NR: Did you ever have any situation where Ang looked at the scene and said “No, that wasn’t what I meant at all.”?
TS: No, I figured them all out. There were some places where I left some things out intentionally. I changed some things around a little bit, because things didn’t look good. With martial arts, that’s ultimately what makes you decide whether to keep it in or take it out–whether it looks good. So there were some things that I had removed because I didn’t think they were up to the same standards as the rest of it. And we generally agreed on all of that.
NR: What was the most challenging sequence to cut?

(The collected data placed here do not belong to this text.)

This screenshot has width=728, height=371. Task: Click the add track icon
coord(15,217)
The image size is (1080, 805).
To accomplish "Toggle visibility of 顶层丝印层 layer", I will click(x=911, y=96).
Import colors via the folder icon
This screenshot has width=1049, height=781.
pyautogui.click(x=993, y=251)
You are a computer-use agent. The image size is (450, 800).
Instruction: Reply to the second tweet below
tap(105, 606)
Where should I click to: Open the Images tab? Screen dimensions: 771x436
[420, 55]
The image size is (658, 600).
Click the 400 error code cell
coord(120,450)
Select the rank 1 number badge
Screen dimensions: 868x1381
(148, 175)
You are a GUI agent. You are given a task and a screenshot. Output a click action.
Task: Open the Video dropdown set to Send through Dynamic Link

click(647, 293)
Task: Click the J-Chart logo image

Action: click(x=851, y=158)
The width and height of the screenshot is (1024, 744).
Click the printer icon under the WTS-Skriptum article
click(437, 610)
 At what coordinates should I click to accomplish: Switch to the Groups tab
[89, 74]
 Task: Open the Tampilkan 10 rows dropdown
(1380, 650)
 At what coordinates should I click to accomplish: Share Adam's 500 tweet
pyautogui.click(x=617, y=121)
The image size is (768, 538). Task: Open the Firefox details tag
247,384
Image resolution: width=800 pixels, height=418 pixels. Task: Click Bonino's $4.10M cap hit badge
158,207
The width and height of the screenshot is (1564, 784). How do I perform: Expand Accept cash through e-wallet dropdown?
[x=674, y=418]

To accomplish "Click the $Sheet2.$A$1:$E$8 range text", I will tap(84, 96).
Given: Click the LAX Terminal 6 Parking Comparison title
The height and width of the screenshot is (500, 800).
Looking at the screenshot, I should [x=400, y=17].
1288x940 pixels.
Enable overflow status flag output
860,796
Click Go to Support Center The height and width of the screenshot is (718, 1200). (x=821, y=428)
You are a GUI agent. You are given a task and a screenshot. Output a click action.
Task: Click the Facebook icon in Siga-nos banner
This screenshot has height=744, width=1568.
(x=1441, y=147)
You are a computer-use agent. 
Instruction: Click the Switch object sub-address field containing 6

TS: The most challenging part of cutting the film was cutting the dialog scenes. When Ang came back from China from the shoot, and we started working together, the first thing we did was the fight scenes. And we did that because of all the effects work that had to be done on those scenes, all the wire removal. Normally we would cut in sequence, but in this case, because of the scheduling problems and because of all the effects work we isolated the fight scenes. That was a couple weeks, and then the last five weeks we really just spent on story. Story-wise there were a number of things that had to be moved around and changed and rewritten and shorten and deleted. And that really took more time. It was more difficult, in a way. The action scenes I had fairly close before Ang ever came back from China. They certainly take a long time to put together. Some of the fight scenes had more than 200 set-ups. And many, many takes of a lot of these set ups. I mean, you’d have a scene with 700 or 800 takes–(laughing) which is not what I’m used to. I would get a tape full of dailies with 400 takes on it.
TS: And all of them are six, eight seconds. It takes a long time to wade through a scene like that, to just wade through all the dailies, figure out the sequence of events, figure out for every one which one is best. But then the scene goes together pretty quickly.
NR: So what is it about the dialog scenes that makes them more challenging?
TS: Well, one thing that makes it challenging is that I don’t speak Mandarin.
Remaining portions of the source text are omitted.